[What you are asked to do] From the data below, copy out every line in which the word "September" occurs.

Stored items:
++++++
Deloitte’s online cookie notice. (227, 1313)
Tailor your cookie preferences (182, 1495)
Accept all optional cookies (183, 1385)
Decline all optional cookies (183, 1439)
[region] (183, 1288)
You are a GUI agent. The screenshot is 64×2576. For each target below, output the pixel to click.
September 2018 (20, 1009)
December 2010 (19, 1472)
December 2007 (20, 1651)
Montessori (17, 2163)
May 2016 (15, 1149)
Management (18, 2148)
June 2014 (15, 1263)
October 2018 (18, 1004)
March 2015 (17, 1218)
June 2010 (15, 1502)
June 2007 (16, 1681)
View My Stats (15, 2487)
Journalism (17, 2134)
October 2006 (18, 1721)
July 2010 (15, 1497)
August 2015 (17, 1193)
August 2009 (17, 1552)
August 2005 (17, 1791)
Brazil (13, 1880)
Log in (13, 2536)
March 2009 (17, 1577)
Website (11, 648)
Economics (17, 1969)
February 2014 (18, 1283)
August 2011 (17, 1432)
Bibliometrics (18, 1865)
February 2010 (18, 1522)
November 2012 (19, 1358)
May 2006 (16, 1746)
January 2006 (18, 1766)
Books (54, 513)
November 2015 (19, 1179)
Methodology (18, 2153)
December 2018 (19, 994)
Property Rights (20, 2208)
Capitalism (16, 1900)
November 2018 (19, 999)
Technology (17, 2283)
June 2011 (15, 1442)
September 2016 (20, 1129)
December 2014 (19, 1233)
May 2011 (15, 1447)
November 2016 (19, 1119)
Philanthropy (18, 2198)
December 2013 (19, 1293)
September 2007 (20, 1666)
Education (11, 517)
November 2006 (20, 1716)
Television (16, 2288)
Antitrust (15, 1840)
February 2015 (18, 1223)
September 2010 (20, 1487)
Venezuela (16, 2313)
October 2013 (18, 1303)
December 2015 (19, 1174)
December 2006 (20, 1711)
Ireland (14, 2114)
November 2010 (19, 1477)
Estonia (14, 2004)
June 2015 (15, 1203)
++++++
[Written solution]
September 2018 (20, 1009)
September 2016 (20, 1129)
September 2007 (20, 1666)
September 2010 (20, 1487)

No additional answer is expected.